A design vulnerability prevented the protection system from detecting the open phase condition affecting these two vital electrical circuits. The system compared Phase A to Phase B and Phase B to Phase C and required detections from both comparisons to trigger automatic protective actions. The Phase C failure was detected by the Phase B to Phase C comparison, but not by the other comparison. So, no automatic protection measures happened.

The open phase condition did not directly affect the emergency diesel generators. The emergency diesel generators stepped in at Byron to enable workers to sustain cooling of the reactor core.

The NRC calculated that the event at Byron posed a risk of core damage of approximately 1×10-4 per reactor year, or having one reactor meltdown due to an open phase condition every 10,000 years. That sounds like, and is, a low risk. But in nuclear safety, it’s a relatively high number. Risks are typically in the 1×10-6 per reactor year range.

Thus, the open phase condition was about 100 times riskier than risks routinely experienced at nuclear power plants.

Open phase conditions

The main generators at nuclear power plants produce three phase alternating current. Each phase is conducted separately to the main transformer where the voltage and current is adjusted to the needs of the offsite power grid (Fig. 3).

Fig. 3

Fig. 3 (Source: NRC, edited and annotated by UCS)

In an open phase condition, one of the three phases fails. That failure could be where the phase is connected at either end, as in the Byron event. Or that failure could occur between the endpoints such as when broken insulation allows a metal wire to contact a nearby piece of metal to short out.

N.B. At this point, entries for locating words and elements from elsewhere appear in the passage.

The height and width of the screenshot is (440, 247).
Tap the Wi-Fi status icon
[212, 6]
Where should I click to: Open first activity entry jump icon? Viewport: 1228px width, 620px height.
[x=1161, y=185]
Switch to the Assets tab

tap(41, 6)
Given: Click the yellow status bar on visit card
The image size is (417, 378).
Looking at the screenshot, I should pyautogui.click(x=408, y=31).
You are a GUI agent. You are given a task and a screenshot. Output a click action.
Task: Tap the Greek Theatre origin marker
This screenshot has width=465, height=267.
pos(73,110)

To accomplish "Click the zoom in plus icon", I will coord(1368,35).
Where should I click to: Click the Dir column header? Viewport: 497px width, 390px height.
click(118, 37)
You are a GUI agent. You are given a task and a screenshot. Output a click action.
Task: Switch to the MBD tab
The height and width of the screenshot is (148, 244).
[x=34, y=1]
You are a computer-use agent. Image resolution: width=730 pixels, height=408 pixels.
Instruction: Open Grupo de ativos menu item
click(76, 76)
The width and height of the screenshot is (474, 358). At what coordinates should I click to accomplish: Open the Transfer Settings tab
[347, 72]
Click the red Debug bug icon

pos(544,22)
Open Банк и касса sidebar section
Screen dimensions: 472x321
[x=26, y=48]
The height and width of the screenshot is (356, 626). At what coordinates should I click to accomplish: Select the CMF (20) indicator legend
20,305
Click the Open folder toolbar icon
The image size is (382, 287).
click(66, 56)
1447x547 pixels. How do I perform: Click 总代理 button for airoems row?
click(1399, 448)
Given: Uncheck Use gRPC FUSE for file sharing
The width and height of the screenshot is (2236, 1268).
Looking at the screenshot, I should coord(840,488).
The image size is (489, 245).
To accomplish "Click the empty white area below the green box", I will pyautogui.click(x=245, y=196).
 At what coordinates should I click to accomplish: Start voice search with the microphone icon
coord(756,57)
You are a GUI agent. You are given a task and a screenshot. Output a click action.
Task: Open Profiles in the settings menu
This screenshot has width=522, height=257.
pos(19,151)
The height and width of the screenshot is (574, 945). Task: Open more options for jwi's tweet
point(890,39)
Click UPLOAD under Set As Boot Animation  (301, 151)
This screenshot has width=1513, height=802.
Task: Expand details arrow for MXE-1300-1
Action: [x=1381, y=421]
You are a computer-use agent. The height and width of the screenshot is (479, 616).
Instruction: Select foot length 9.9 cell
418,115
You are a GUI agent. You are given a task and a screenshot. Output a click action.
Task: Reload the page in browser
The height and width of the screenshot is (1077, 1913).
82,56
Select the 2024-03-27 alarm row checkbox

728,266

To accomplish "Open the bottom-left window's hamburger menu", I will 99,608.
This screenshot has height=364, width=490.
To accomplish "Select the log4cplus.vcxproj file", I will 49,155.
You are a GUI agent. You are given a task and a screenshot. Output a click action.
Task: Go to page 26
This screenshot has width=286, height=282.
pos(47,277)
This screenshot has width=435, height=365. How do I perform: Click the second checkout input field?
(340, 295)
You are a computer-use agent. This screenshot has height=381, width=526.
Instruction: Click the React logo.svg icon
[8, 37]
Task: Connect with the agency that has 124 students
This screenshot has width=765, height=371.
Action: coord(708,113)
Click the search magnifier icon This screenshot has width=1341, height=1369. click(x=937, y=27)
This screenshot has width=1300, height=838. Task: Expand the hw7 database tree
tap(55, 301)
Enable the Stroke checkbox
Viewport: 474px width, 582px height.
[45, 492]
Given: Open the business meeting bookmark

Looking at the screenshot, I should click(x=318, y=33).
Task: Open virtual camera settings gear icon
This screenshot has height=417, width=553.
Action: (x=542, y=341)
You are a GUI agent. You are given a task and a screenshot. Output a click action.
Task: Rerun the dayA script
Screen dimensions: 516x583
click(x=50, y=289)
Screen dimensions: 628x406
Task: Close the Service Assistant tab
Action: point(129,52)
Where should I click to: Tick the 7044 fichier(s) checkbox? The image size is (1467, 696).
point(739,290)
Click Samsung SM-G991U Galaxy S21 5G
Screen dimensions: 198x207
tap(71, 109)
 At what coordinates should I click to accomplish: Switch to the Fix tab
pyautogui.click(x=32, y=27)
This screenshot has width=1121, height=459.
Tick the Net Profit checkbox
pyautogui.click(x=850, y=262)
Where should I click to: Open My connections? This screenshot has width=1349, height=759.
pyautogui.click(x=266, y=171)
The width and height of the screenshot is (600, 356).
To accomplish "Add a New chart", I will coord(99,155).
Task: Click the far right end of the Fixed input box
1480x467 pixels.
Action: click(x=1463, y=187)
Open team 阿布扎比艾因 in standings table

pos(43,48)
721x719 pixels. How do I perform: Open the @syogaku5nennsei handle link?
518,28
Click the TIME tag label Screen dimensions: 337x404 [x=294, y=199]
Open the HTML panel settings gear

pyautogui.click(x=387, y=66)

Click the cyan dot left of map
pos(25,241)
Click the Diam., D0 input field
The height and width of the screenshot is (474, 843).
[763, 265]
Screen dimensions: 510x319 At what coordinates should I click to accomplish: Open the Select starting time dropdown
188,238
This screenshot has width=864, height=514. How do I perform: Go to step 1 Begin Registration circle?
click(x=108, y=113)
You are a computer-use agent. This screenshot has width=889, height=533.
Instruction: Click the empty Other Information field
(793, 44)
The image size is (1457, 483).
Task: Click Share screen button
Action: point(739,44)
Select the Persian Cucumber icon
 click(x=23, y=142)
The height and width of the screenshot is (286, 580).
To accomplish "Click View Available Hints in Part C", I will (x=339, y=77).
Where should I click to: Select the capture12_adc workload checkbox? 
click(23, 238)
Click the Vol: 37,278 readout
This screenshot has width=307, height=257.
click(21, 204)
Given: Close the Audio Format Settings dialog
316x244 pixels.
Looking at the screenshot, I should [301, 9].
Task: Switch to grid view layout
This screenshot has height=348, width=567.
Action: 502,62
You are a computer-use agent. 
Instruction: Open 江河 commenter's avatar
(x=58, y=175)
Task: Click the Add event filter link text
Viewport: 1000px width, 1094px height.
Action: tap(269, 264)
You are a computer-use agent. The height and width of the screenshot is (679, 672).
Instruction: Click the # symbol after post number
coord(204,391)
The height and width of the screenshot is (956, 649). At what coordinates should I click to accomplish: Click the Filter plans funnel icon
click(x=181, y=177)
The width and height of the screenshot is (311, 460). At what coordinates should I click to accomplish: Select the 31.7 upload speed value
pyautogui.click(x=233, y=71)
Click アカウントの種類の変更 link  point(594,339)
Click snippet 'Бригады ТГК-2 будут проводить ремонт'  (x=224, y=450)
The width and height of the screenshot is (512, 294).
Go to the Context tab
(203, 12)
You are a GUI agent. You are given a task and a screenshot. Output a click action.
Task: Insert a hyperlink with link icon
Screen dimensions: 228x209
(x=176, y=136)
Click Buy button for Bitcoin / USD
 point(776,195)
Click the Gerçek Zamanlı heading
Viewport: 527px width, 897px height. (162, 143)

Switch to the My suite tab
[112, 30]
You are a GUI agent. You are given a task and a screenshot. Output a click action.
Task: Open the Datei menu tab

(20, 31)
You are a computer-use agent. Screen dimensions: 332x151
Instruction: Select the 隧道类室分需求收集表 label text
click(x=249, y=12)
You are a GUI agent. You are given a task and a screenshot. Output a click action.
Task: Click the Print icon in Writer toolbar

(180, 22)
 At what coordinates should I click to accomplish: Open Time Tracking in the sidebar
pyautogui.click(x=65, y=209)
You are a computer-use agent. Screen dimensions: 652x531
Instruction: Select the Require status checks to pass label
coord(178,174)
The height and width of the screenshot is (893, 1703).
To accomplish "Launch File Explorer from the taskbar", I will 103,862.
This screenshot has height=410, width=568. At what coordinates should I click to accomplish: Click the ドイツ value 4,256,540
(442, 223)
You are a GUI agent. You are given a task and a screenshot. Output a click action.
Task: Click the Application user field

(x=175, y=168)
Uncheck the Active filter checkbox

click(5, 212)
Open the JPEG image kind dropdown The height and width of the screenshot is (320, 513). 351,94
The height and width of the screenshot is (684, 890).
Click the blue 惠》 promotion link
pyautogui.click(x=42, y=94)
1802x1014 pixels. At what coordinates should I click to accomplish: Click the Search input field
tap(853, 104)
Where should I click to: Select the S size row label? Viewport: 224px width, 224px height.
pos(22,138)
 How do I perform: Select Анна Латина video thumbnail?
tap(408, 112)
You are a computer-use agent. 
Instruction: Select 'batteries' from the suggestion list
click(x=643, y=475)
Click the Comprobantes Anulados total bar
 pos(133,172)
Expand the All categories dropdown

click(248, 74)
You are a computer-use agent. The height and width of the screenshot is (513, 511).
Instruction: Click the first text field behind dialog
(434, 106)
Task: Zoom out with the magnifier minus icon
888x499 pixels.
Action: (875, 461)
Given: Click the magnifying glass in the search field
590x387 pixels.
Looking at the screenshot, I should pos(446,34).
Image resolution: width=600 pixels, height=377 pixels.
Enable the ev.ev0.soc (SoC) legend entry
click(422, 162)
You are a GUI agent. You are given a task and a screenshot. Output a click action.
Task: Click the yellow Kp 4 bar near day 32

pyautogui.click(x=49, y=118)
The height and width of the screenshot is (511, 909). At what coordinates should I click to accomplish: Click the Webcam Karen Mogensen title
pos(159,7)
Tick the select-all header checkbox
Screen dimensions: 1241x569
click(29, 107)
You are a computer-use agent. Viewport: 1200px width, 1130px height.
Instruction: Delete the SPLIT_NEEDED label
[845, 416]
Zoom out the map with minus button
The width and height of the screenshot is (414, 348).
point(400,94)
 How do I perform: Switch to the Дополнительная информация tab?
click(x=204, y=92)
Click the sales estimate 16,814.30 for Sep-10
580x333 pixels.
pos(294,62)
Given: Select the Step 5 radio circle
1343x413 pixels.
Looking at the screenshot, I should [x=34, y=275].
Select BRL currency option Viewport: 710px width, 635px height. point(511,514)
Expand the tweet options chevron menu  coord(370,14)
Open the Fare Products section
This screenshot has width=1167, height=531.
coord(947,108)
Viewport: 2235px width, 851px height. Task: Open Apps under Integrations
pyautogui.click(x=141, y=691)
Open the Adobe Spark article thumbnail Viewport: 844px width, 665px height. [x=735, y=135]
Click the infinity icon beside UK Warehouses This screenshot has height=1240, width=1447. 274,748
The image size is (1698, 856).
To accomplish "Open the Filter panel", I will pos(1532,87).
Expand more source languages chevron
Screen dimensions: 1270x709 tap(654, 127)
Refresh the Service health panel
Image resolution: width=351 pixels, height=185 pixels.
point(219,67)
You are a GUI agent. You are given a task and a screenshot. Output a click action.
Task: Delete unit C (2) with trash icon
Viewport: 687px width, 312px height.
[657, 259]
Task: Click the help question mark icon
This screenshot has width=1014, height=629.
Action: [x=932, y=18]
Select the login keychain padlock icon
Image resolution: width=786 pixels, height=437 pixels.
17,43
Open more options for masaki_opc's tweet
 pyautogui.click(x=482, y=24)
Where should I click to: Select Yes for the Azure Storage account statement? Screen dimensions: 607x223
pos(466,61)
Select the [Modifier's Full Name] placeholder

An open phase can occur when the circuit is energized or it can happen when no electricity is flowing through the phases.

Open phase condition consequences

Open phase conditions have different consequences depending on whether the circuit is energized or not.

My parents experienced an open phase condition years ago while they were away on vacation. The line connecting the house’s main power panel to the power line in the neighborhood developed a fault causing an open phase condition. Because they were away on vacation, only small electrical appliances like clock radios were running, with one notable exception—the refrigerator. The open phase condition did not affect the 120 volt electrical circuits that supplied clock radios and other small appliances. But it impaired the 240 volt power supply for larger appliances like the electric stove, clothes dryer, air conditioner, and refrigerator. Of those, only the refrigerator was running during my parent’s absence. The open phase condition meant that the refrigerator was getting 120 volts. The electric motor on the refrigerator’s compressor tried to run, but burned itself out in the effort. The additional electrical current the motor used trying to run tripped the breaker in the house’s main power panel.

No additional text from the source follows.